On 09/08/2023 07:11, Yin Fengwei wrote:
> It will be used to check whether the folio is mapped to specific
> VMA and whether the mapping address of folio is in the range.
> 
> Also a helper function folio_within_vma() to check whether folio
> is in the range of vma based on folio_in_range().
> 
> Signed-off-by: Yin Fengwei <fengwei.yin@intel.com>
> ---
>  mm/internal.h | 35 +++++++++++++++++++++++++++++++++++
>  1 file changed, 35 insertions(+)
> 
> diff --git a/mm/internal.h b/mm/internal.h
> index 154da4f0d557..5d1b71010fd2 100644
> --- a/mm/internal.h
> +++ b/mm/internal.h
> @@ -585,6 +585,41 @@ extern long faultin_vma_page_range(struct vm_area_struct *vma,
>  				   bool write, int *locked);
>  extern bool mlock_future_ok(struct mm_struct *mm, unsigned long flags,
>  			       unsigned long bytes);
> +
> +static inline bool
> +folio_in_range(struct folio *folio, struct vm_area_struct *vma,
> +		unsigned long start, unsigned long end)

I still think it would be beneficial to have a comment block describing the
requirements and behaviour of the function:

 - folio must have at least 1 page that is mapped in vma
 - the result tells you if the folio lies within the range, but it does not tell
you that all of its pages are actually _mapped_ (e.g. they may not have been
faulted in yet).

 - I think [start, end) is intended intersect with the vma too? (although I'm
pretty sure sure the logic works if it doesn't?)

> +{
> +	pgoff_t pgoff, addr;
> +	unsigned long vma_pglen = (vma->vm_end - vma->vm_start) >> PAGE_SHIFT;
> +
> +	VM_WARN_ON_FOLIO(folio_test_ksm(folio), folio);
> +	if (start > end)
> +		return false;
> +
> +	if (start < vma->vm_start)
> +		start = vma->vm_start;
> +
> +	if (end > vma->vm_end)
> +		end = vma->vm_end;
> +
> +	pgoff = folio_pgoff(folio);
> +
> +	/* if folio start address is not in vma range */
> +	if (!in_range(pgoff, vma->vm_pgoff, vma_pglen))
> +		return false;
> +
> +	addr = vma->vm_start + ((pgoff - vma->vm_pgoff) << PAGE_SHIFT);
> +
> +	return !(addr < start || end - addr < folio_size(folio));
> +}
> +
> +static inline bool
> +folio_within_vma(struct folio *folio, struct vm_area_struct *vma)
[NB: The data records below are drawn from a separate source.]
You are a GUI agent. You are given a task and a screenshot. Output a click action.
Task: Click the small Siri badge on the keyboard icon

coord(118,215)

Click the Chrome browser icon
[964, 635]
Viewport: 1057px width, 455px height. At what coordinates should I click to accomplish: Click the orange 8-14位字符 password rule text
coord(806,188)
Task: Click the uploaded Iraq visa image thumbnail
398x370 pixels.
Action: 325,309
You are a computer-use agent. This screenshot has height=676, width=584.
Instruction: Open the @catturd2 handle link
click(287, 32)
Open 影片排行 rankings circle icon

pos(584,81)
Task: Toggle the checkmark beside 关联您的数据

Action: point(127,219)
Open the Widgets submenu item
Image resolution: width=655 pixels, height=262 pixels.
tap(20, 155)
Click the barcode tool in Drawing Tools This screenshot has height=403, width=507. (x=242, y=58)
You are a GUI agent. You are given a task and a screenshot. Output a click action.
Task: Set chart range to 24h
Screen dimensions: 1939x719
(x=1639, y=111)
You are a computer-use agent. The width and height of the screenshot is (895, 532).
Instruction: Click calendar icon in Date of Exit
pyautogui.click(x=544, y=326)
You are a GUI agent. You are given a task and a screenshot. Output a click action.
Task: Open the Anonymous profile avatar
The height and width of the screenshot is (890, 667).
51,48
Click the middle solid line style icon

why call this *within* but call the folio_in_range() *in*? Feels cleaner to use
the same word for both.

> +{
> +	return folio_in_range(folio, vma, vma->vm_start, vma->vm_end);
> +}
> +
>  /*
>   * mlock_vma_folio() and munlock_vma_folio():
>   * should be called with vma's mmap_lock held for read or write,



^ permalink raw reply	[flat|nested] 6+ messages in thread

* Re: [PATCH v2 1/3] mm: add functions folio_in_range() and folio_within_vma()
  2023-08-09 19:34   ` Ryan Roberts
@ 2023-08-10  1:30     ` Yin Fengwei
  0 siblings, 0 replies; 6+ messages in thread
From: Yin Fengwei @ 2023-08-10  1:30 UTC (permalink / raw)
  To: Ryan Roberts, linux-mm, linux-kernel, akpm, yuzhao, willy, hughd,
	yosryahmed, david, shy828301



On 8/10/23 03:34, Ryan Roberts wrote:
> On 09/08/2023 07:11, Yin Fengwei wrote:
>> It will be used to check whether the folio is mapped to specific
>> VMA and whether the mapping address of folio is in the range.
>>
>> Also a helper function folio_within_vma() to check whether folio
>> is in the range of vma based on folio_in_range().
>>
>> Signed-off-by: Yin Fengwei <fengwei.yin@intel.com>
>> ---
>>  mm/internal.h | 35 +++++++++++++++++++++++++++++++++++
>>  1 file changed, 35 insertions(+)
>>
>> diff --git a/mm/internal.h b/mm/internal.h
>> index 154da4f0d557..5d1b71010fd2 100644
>> --- a/mm/internal.h
>> +++ b/mm/internal.h
>> @@ -585,6 +585,41 @@ extern long faultin_vma_page_range(struct vm_area_struct *vma,
>>  				   bool write, int *locked);
>>  extern bool mlock_future_ok(struct mm_struct *mm, unsigned long flags,
>>  			       unsigned long bytes);
>> +
>> +static inline bool
>> +folio_in_range(struct folio *folio, struct vm_area_struct *vma,
>> +		unsigned long start, unsigned long end)
> 
> I still think it would be beneficial to have a comment block describing the
> requirements and behaviour of the function:
Definitely. Thanks a lot for reminding me again.

> 
>  - folio must have at least 1 page that is mapped in vma
This is typical usage. 

>  - the result tells you if the folio lies within the range, but it does not tell
> you that all of its pages are actually _mapped_ (e.g. they may not have been
> faulted in yet).
Exactly. Something like following:

This function can't tell whether the folio is fully mapped in the range as it
doesn't check whether all pages of filio are associated with page table of VMA.
Caller needs to do page table check if it cares about the fully mapping.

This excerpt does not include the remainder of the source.